◆ Passage:
┌──

Recently I published Homo Aestheticus: Philosophical Fragments on the Will to Art, available at most online bookstores in paperbackhardback, and also as a pdf (on a pay ‘what you want’ basis, edit the price as you wish).

In coming days and weeks I’ll post some of the chapters here on the Simplicity Collective.

Each chapter is a collection of philosophical fragments, thematically arranged, which over the course of the book form an argument. Here is Chapter 2.

The Will to Art

  1. Let us speak a word for aestheticism, for aesthetic freedom and wildness, as opposed to a freedom that is metaphysically constrained.
  1. The Will to Art is the foundational creative energy of the aesthetic universe, a living dialectic that generates its own sensuous experience and interpretive infinities. It is the eternally striving art-force that permeates and sustains all existence and drives the dialectic onward.
  1. Just as light behaves both as a wave and a particle, the Will to Art takes form both as mind and matter – both as will and representation – which are dual aspects of the same fundamental substance. (This dissolves the ‘hard problem’ of consciousness).
  1. A neo-Schopenhauerian cosmology: take art as a metaphor and apply it to the cosmic scale. The Will to Art manifests in hierarchies of organisation throughout the universe, starting with the laws of physics (where there is least freedom), developing through inanimate objects, evolving into organic, plant life, then animal life, and culminating in poetic consciousness (where there is most freedom). But fundamentally there is only one creative force throughout this cosmology – the Will to Art – manifesting in different forms but all of which ultimately arise from the same primary substance or energy.
  1. This is not so much a definition of a concept as a declaration of an undertaking – the announcement of a journey. (Or rather, all definitions are acts of creation, and all acts of creation are journeys).
  1. Here we are dealing with a ‘final vocabulary’ – the bedrock of a justificatory project, beneath which there is no further argumentative recourse.
  1. Schlegel’s anti-foundationalist paradox: one must have, and cannot have, a philosophical system.
  1. We should hesitate to stay silent on the mysteries of existence simply out of fear of being wrong, when doing so ensures that we have no chance of living in some positive but uncertain truth.
  1. Not offering a creation story is still an interpretation of the cosmos and our place in it.

└──

◆ Source data:

┌──

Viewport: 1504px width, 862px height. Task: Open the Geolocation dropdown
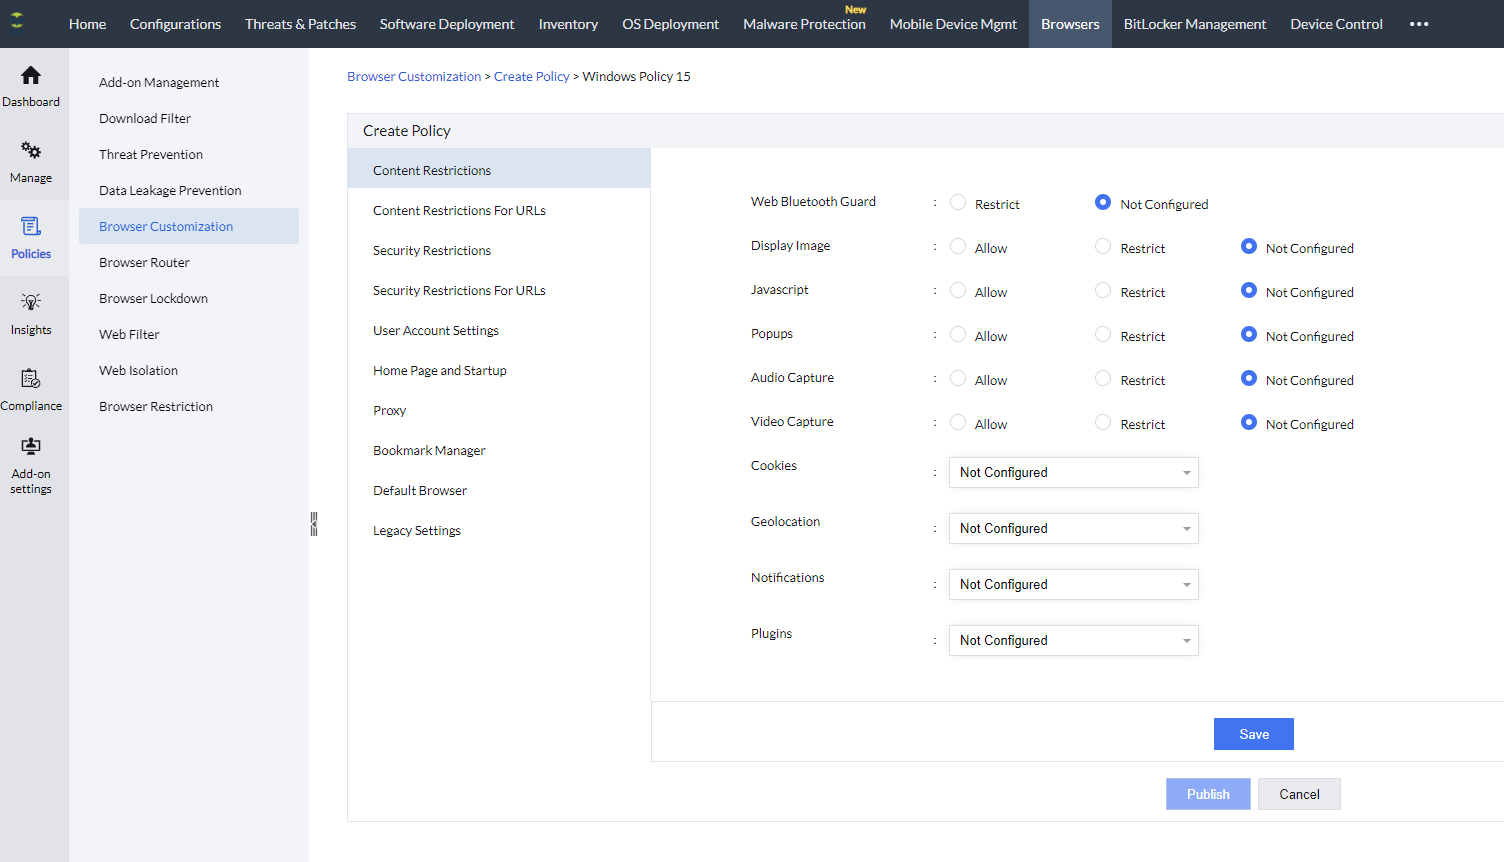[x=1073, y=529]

└──

◆ Required actions:
• 1. Could you repeat the stretch of the Will to Art passage from "Each chapter is" through "is metaphysically constrained." word for word?
• 2. Will you carry on the Will to Art passage from the point where it stops?

◆ Outputs for the tasks:
• 1.
Each chapter is a collection of philosophical fragments, thematically arranged, which over the course of the book form an argument. Here is Chapter 2.

The Will to Art

  1. Let us speak a word for aestheticism, for aesthetic freedom and wildness, as opposed to a freedom that is metaphysically constrained.

• 2.
  1. Try thinking of things this way: the universe-as-art, not universe- as-machine. What follows?
  1. This mythopoetic origin story arises out of metaphor – out of an aesthetics of existence – rather than being grounded in the graveyard of metaphysics.
  1. To speak of the Will to Art is to infuse the world with an underlying tendency toward artistic and aesthetic flourishing.
  1. This relentless cosmological striving will remain dissatisfied and in search of harmony until its primal energy achieves the creative expression and serene aesthetic experience it seeks.
  1. This is a Grand Narrative, whose author is perfectly aware of its narrativity. But it is not for that reason untrue.
  1. Could there be times when believing as if something were true might be a precondition for it becoming true?
  1. The Will to Art is true because one can experience its truthfulness.
  1. How sublime that the universe holds such depth of feeling within itself!
  1. There may be other true theories of existence also – true in the pragmatic sense of being useful for the art of life.
  1. In a post-metaphysical age, it is always possible that existence and the world undergo persuasive redescription in previously unimagined ways. Literary or ‘poeticized’ cultures embrace this aspect of the human condition as a tantalizing gift.
  1. Poetry, according to Shelley, is the ‘expression of the imagination.’
  1. The Will to Art as a metaphor to live by: to be judged, not according to its correspondence to a pre-existing reality, but according to its effects. It begins as an invitation to experiment, and can only be justified by its results.
  1. The question is not merely: can this new poetics of existence solve problems and achieve one’s highest values better than the old paradigm? The question is also: what problems should we be trying to solve and what should our highest values be?
  1. Paradigm shifts are not simply about doing the old world better. They are, instead, the conceptual and experiential architecture of new worlds, new modes of being.
  1. The Will to Art is experienced most directly in human consciousness as the insatiable drive of desire – the seemingly reckless and amoral yearning for beauty, meaning, pleasure, and freedom.
  1. Human beings learn most about the universe by looking inward, to our own creative natures, where we experience, most directly, the innermost being of the thing-in-itself – the Will to Art. This experience of the Will is not a representation of something ‘out there’, but rather the inner dimension of a shared, metaphor- dependent fundamental reality.
  1. Having grasped our own nature as creative beings, we can best understand the aesthetic universe which holds us. We are microcosms of the cosmic order, with the subject reflecting the object in ways that conflate the subject-object distinction.
  1. Could the most fundamental building blocks of existence be vibrating strings, as theoretical physicists suggest? Could the cosmos, at base, be music?
  1. Truth might be an evolving series of questions rather than a singular answer.
  1. In its pre-harmonic state, the Will to Art is suffering.
  1. Sentient life experiences suffering and seeks the cessation of suffering.
  1. Humans suffer as a result of craving for, or being attached to, the wrong things in the wrong ways.
  1. Aesthetic enlightenment: the cessation of suffering entails living artfully, in accordance with the laws of beauty, through which the dissonance of the Will to Art resolves into harmony.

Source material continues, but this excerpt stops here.